Robinson was also a volunteer for Adlai Stevenson's presidential campaigns.

== Death and legacy ==
In 1984, Robinson was diagnosed with leukemia, and she died in Oakland, California, on July 30, 1985.

"One of Julia's last requests was that there be no funeral service and that those wishing to make a gift in her memory contribute to the Alfred Tarski Fund, which she had been instrumental in setting up in honor of her late teacher, friend, and colleague. Modest to the end, she let her character and achievements speak for themselves."
— Solomon Feferman

One of her sisters, Constance Reid, won the Mathematical Association of America's George Pólya Award in 1987 for writing the article "The Autobiography of Julia Robinson".
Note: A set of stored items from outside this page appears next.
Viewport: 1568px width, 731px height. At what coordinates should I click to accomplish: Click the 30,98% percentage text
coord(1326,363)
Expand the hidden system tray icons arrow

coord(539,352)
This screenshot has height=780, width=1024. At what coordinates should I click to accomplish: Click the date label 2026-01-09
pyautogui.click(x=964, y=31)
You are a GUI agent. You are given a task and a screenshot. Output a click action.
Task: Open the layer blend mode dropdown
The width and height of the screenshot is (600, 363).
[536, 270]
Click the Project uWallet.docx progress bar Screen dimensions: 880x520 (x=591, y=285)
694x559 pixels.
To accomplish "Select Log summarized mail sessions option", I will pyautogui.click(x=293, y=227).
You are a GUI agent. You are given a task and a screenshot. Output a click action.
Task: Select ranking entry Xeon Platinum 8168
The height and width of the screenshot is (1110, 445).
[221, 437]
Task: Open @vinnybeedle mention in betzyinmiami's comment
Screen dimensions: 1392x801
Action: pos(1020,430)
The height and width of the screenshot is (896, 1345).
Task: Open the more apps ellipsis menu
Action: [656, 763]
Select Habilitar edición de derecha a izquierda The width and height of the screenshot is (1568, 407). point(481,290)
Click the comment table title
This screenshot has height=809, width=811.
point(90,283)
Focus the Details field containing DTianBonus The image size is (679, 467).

The Julia Robinson Mathematics Festival, sponsored by the American Institute of Mathematics from 2013 to the present and by the Mathematical Sciences Research Institute from 2007 to 2013, was named in her honor.

George Csicsery produced and directed a one-hour documentary about Robinson titled Julia Robinson and Hilbert's Tenth Problem, that premiered at the Joint Mathematics Meeting in San Diego on January 7, 2008. Notices of the American Mathematical Society printed a film review and an interview with the director. The College Mathematics Journal also published a film review.

==Notes==
- Feferman, Solomon (1996). "The Collected Works of Julia Robinson"
- Matijasevich, Yuri (1992). "My collaboration with Julia Robinson"
- Lamb, Evelyn (2019). "How Julia Robinson helped define the limits of mathematical knowledge"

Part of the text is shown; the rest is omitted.